EXCERPT PROVIDED:
■ ■ ■ ■
Monday, June 14, 2010
The other night I watched the film Julie and Julia.
If you haven't seen the film, here is a quick review;
Review by Perry Seibert "Everybody needs inspiration. Julie Powell wanted to be a writer, but not until she challenged herself to make every recipe in Julia Child's culinary bible Mastering the Art of French Cooking in one year -- and blogged about it -- did she find her voice. Her memoir about that year, Julie & Julia, comes to the big screen thanks to writer/director Nora Ephron, a filmmaker who was in dire need of some inspiration.The movie stars a pair of formidably talented actresses: Amy Adams and Meryl Streep. Adams plays Powell, an English lit grad who struggles through her stressful government job fielding phone calls from people who are having medical problems because of 9/11. Cooking provides her with her only form of anxiety relief aside from her devoted husband (Chris Messina), who suggests she combine her love of preparing food with her desire to write. He sets her up with a blog, and she begins her quest to perfect beef bourguignon, poached eggs, and aspic -- and to share her journey with the world. As she learns more and more about Julia Child (Streep), a former government employee herself, the beloved chef becomes Julie's personal hero.Ephron shifts back and forth between Julie's story, and a biopic of Julia Child during the time she and her devoted husband (Stanley Tucci) lived in Paris. During that period, she learned to cook, met her future co-authors, and created the book that would save Julie four decades later."
After watching the film, I decided that I was a little bored with my dinner recipes and I was going to change them up. So I decided that I was going to take a stab at making french food.
In the morning, I got on the libraries site and requested a few books on French cooking and also went down to the library. I picked up a few books and brought them home.
My first initial thoughts were, I'm not going to kill a lobster and oh no, we can't eat ham. I thumbed through a few of the books desperate to find the one meal that I could eat and wouldn't get my children of 9 and 7 years old to put their noses up in the air.
For my first night, I was going to make Cabillaud En Papillote or Black cod in parchment with Pistou De Pousses De Basilic Vert or Baby green basil pesto, Pommes Savoyarde or Scalloped pototoes in chicken broth with cheese.
■ ■ ■ ■
EXERCISE:
Can you set down, word for word, the part of the blog post that begins at the words "After watching the" and stops after "broth with cheese."?
■ ■ ■ ■
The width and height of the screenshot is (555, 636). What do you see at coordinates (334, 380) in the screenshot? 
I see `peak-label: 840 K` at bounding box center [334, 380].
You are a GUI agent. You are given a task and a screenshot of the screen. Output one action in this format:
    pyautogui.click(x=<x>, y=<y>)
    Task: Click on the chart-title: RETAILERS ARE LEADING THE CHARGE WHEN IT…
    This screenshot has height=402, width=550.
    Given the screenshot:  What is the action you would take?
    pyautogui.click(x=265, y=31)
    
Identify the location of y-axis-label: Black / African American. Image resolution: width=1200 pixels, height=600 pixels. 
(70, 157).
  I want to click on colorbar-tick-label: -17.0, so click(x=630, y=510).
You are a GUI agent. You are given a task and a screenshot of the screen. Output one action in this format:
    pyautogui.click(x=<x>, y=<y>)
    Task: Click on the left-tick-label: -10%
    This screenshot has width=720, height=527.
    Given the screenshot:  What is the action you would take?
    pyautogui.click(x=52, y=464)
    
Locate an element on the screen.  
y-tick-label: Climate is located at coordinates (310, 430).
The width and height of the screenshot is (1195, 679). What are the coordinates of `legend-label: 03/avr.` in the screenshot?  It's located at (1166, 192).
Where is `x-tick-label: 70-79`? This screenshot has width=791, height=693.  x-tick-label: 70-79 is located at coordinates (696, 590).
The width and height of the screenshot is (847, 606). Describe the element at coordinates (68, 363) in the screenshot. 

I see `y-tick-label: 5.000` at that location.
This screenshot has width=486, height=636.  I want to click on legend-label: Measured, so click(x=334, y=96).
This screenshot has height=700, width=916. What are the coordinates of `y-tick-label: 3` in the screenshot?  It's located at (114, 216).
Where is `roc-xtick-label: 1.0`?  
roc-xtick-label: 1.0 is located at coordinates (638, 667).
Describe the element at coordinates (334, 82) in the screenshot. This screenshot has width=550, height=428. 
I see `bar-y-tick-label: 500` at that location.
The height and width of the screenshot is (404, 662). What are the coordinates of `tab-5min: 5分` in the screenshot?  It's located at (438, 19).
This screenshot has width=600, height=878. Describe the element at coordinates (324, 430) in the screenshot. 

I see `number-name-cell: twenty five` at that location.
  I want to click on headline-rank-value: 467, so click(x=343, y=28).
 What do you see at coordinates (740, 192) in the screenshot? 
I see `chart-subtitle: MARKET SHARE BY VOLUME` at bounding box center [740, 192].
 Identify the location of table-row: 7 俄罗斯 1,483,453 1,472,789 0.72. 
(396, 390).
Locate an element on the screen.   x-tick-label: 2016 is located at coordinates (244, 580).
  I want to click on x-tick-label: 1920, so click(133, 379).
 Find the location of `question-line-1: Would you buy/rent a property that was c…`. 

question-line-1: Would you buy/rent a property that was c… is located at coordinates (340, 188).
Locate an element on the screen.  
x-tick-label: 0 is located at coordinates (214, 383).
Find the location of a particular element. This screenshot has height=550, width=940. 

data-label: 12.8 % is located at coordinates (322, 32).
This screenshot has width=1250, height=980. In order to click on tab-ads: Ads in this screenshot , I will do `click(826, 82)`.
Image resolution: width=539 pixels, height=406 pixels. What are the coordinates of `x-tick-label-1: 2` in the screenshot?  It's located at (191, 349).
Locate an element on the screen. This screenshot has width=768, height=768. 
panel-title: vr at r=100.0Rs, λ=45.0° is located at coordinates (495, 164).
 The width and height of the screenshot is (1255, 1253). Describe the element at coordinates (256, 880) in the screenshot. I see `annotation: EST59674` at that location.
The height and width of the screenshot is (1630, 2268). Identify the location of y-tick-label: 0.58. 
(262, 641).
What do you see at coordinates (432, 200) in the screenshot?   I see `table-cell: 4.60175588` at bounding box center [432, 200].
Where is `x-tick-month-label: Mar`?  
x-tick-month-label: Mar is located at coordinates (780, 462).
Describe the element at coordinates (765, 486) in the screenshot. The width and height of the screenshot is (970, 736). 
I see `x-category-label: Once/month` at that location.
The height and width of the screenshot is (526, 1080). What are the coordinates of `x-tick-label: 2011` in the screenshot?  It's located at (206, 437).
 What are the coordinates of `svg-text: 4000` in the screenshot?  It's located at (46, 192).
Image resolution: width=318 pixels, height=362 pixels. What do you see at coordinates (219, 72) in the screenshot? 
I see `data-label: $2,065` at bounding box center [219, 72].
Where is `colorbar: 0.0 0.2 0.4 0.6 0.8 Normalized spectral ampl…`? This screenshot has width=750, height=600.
■ ■ ■ ■
YOUR RESPONSE:
After watching the film, I decided that I was a little bored with my dinner recipes and I was going to change them up. So I decided that I was going to take a stab at making french food.
In the morning, I got on the libraries site and requested a few books on French cooking and also went down to the library. I picked up a few books and brought them home.
My first initial thoughts were, I'm not going to kill a lobster and oh no, we can't eat ham. I thumbed through a few of the books desperate to find the one meal that I could eat and wouldn't get my children of 9 and 7 years old to put their noses up in the air.
For my first night, I was going to make Cabillaud En Papillote or Black cod in parchment with Pistou De Pousses De Basilic Vert or Baby green basil pesto, Pommes Savoyarde or Scalloped pototoes in chicken broth with cheese.